At one point the canal was so narrow our boatman switched from poling and walked along the edge of the sampan from the stern to the bow and pulled us farther along by grabbing the trees next to our boat. The sampan ride ended at a rustic open air candy workshop where we sampled sweets made with locally harvested coconuts, and durian, that famously stinky fruit that surprisingly tastes delicious.



Returning to the Pandaw RV Mekong via a larger waterway we passed men chest deep in the river, using their bare hands to scoop up mud from the river bottom into sampans. The purpose: to backfill their farmland that’s been eroded away by the monsoon flooding. A little farther along a woman was waiting for passengers to ferry across the river in her sampan.

Across the Mekong the giant glistening white statues at the Chùa Liên Hoa – Mẹ Nam Hải Tiền Giang rose enticingly above the riverfront, but unfortunately the Buddhist pagoda was not part of the tour.






The next day our exploration of life along the Mekong continued as we headed in a larger sampan up a tributary of the Mekong River lined with monsoon-worn, simple tin-roofed shacks on stilts, slung with hammocks, and floating homes on a variety of rivercraft that seemed permanently moored. Boat dogs barked as we floated past.

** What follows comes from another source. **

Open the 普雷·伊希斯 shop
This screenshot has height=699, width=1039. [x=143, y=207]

Our destination was the Miếu Ông Bảo Sanh Đại Đế temple built in the late 1800s by Chinese immigrants to Vietnam. The temple is dedicated to Bảo Sanh, an ancient physician widely worshipped for treating the sick. Today his followers can receive his advice by using “fortune sticks,” where you shake a container of numbered bamboo sticks until one falls out, revealing a number that corresponds to a specific fortune card located on a wall rack that is then taken to the temple’s fortune teller for interpretation.

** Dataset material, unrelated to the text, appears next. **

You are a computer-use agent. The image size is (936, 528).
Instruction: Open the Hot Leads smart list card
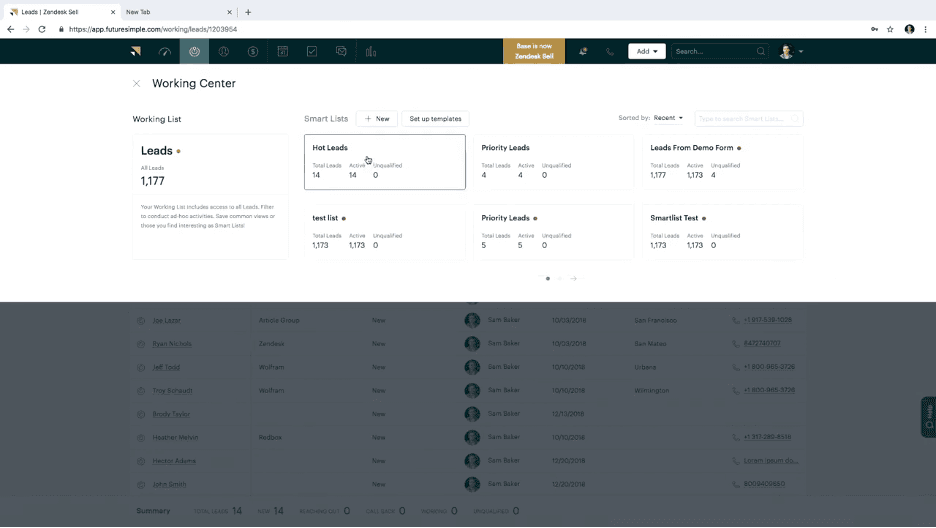[x=384, y=162]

The numbers 3, 6, 8, and 9 are quite auspicious, being linked to wisdom, luck, prosperity, and longevity. It was very busy with local folks and a family that brought a newborn child to the temple for a blessing.

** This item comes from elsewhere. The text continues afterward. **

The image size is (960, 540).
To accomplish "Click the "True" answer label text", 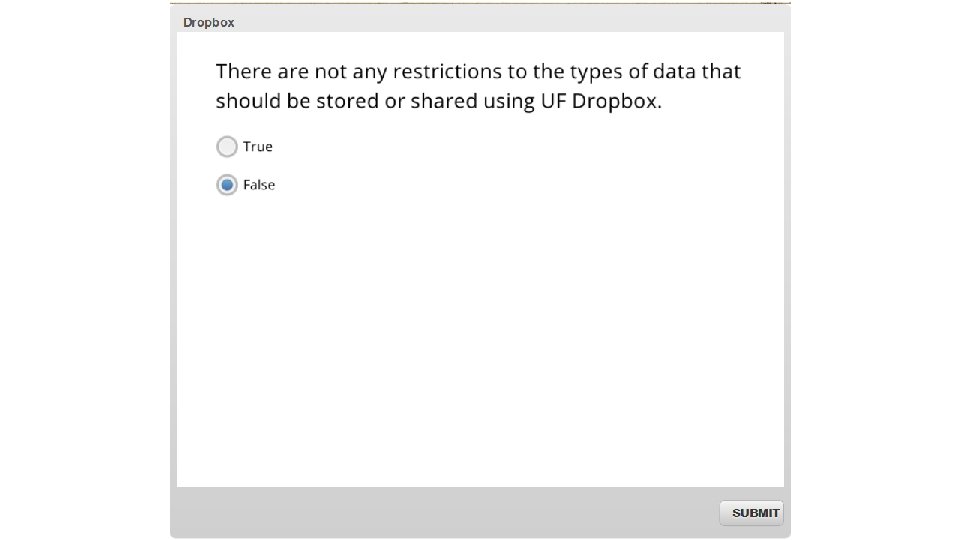I will point(257,147).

The temple was colorfully decorated with figures from Chinese epic novels and mythology to create a tranquil space for contemplation.


Occasionally we passed the belltowers of Catholic churches as we continued upriver to Cambodia that afternoon. Nearer the border the sand dredging activity was significantly higher and we were amazed by the number of barges traveling up and down the river, as well as ferry boats traversing the river from one bank to the other.


Crossing the border, officials from Cambodia’s Department of Border Control were welcomed aboard as they jumped from a small motor launch onto the deck of the RV Mekong, to check everyone’s passports. It was a simple process and they were quickly finished.




We continued sailing. More floating homes lined the riverbank, and the river’s islands now hosted banana farms and clusters of simple homes. Farther along cattle stood in the water up to their knees to drink from the river.

The last roar of long-tail boats racing by faded with the twilight as their drivers tried to reach home before total darkness fell, as the darkening river slowly blended with the tree line.


A silhouette of a Buddhist pagoda, highlighted by a swath of orange on the western horizon, slowly vanished with the setting sun. By dawn we would be approaching Phnom Penh.